# taz.de -- Erdbeben auf Haiti: Ein Haufen Schutt
       
       > Nach dem Erdbeben auf Haiti: Wer es noch kann, gräbt mit Händen nach
       > Überlebenden. Gerade die Slums in Port-au-Prince sind stark betroffen.
       > Glücklich ist, wer noch lebt.
       
 (IMG) Bild: Verletzte Person im Hotel Villa Creole, Port-au-Prince.
       
       Den Überlebenden bot sich ein Bild des Grauens. Nur wenige Minuten nachdem
       in Port-au-Prince die Erde mit einer Stärke von 7 auf der Richterskala
       gebebt hatte, waren die Straßen in eine dichte Staubwolke gehüllt.
       Hilfeschreie erfüllten die engen Gassen zwischen den Hütten der
       Armenviertel. Dann versuchten selbst Verletzte verzweifelt, mit bloßen
       Händen nach Angehörigen und Überlebenden in den Schutthaufen zu graben, die
       sich bis auf die Straßen erstreckten.
       
       Leere Fensterhöhlen und Holzplanken, die sich in den Himmel reckten,
       bildeten bald eine bizarre Kulisse, als nach knapp einer Stunde die Sonne
       unterging. Ohne Strom und damit ohne Licht, Telefon oder Radio verbrachten
       die Menschen eine Nacht auf den Straßen und beteten. Nach Berichten von
       Augenzeugen kauerten sich Menschenmassen um die wenigen noch brennenden
       Lichter in der fast stockfinsteren Nacht zusammen, immer in Todesangst vor
       neuen Nachbeben.
       
       Am Tag danach herrschte im Stadtzentrum Chaos. Auf Fotos ist zu sehen, wie
       Frauen und Männer an Kinderleichen zerren und vergeblich versuchen, sie im
       Kofferraum von Schrottautos oder einfach auf dem Straßenboden
       wiederzubeleben. Frauen schreien gestikulierend ihren Schmerz heraus.
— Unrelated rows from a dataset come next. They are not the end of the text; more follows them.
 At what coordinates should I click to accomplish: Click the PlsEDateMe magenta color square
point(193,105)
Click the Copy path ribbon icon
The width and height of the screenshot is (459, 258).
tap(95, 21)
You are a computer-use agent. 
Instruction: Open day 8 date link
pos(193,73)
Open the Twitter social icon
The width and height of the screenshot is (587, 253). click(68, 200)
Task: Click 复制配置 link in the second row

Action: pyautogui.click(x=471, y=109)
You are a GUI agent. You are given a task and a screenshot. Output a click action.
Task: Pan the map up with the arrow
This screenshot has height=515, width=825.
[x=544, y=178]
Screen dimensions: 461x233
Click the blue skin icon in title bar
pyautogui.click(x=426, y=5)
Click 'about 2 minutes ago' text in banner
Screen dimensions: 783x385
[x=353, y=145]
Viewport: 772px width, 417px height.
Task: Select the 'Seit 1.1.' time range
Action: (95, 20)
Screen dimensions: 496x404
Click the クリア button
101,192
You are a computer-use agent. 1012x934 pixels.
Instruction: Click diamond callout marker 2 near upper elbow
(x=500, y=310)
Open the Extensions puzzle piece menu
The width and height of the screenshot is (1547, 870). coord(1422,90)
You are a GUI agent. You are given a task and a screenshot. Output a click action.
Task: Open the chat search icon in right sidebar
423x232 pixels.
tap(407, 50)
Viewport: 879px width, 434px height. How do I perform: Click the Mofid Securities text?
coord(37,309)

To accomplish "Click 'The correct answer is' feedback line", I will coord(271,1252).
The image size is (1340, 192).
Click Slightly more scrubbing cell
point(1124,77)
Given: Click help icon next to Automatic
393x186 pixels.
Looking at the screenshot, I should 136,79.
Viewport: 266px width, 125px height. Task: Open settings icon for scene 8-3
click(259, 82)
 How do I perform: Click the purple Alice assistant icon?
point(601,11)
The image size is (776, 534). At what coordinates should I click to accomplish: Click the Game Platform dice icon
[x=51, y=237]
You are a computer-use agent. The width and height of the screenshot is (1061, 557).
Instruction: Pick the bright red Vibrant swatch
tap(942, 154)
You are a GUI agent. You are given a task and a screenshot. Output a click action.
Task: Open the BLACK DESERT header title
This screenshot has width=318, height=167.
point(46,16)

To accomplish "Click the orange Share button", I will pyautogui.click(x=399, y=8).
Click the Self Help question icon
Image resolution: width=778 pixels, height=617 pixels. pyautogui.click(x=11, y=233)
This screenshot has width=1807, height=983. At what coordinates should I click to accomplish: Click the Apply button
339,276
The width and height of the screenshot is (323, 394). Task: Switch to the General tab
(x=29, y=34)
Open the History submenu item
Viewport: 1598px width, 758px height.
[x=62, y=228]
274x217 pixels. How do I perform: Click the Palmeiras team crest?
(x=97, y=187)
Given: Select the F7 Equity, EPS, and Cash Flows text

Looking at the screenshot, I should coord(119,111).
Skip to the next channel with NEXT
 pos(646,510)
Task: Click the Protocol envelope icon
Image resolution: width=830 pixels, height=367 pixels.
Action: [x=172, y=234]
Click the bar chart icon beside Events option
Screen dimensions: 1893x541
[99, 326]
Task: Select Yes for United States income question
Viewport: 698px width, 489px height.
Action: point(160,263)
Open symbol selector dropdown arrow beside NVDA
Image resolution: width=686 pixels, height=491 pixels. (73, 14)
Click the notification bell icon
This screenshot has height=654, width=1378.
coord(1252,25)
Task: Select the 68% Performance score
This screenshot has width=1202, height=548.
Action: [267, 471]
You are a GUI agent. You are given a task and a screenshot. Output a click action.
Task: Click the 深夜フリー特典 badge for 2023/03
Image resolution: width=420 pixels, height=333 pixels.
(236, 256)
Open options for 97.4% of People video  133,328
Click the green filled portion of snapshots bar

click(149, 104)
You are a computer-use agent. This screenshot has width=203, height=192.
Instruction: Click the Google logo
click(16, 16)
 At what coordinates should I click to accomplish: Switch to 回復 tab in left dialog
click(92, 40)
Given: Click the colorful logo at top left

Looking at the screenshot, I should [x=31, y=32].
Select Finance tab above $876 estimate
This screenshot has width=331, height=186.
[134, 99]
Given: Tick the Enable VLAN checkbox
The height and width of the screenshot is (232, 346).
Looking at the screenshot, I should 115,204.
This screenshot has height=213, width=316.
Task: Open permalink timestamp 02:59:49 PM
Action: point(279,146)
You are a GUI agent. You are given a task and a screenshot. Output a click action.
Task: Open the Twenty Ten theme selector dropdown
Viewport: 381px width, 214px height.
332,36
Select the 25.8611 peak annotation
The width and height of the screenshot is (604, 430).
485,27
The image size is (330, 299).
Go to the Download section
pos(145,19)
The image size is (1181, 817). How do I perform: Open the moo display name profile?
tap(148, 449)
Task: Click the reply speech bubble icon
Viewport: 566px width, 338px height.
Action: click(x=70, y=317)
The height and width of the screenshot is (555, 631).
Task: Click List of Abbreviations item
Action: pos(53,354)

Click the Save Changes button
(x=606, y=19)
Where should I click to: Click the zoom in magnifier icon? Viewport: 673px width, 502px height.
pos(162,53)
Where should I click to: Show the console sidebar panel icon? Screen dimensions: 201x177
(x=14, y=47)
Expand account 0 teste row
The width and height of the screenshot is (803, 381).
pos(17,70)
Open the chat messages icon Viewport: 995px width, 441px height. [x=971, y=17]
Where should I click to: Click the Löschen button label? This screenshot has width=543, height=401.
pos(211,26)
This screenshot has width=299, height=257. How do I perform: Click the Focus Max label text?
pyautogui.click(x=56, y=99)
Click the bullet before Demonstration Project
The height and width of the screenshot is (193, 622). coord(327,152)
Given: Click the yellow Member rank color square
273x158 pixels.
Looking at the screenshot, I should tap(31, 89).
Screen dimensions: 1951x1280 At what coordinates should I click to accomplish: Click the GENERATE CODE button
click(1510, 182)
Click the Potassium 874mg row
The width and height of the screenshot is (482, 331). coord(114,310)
       Kinder in zerrissenen Schuluniformen irren durch die Straßen.
       
       Das Beben ereignete sich am Dienstag kurz vor 17 Uhr Ortszeit, genau zum
       Ende des Schultags. Es dauerte keine Minute. Sein Epizentrum lag 15
       Kilometer westlich von Port-au-Prince in einer Tiefe von rund einem
       Kilometer, was der Grund für seine verheerenden Auswirkungen ist. "Zuerst
       dachte ich, ein Auto sei in meines hineingefahren", berichtete der
       Radiojournalist Carel Pedre, der gerade am Steuer saß. Zuerst sei ihm gar
       nichts aufgefallen, bis er dann seine Tochter von der Schule abholen
       wollte. "Um mich herum waren die Häuser alle eingestürzt, überall lagen
       Verwundete. Ich habe mindestens 500 gezählt."
       
       Rund um den normalerweise weiß leuchtenden Sitz des haitianischen
       Staatspräsidenten sind zahlreiche Gebäude eingestürzt. Der dem Kapitol in
       Washington nachempfundene Prachtbau ist zusammengebrochen, über die ganze
       Länge eingestürzt, und er reicht kaum mehr über den ersten Stock hinaus.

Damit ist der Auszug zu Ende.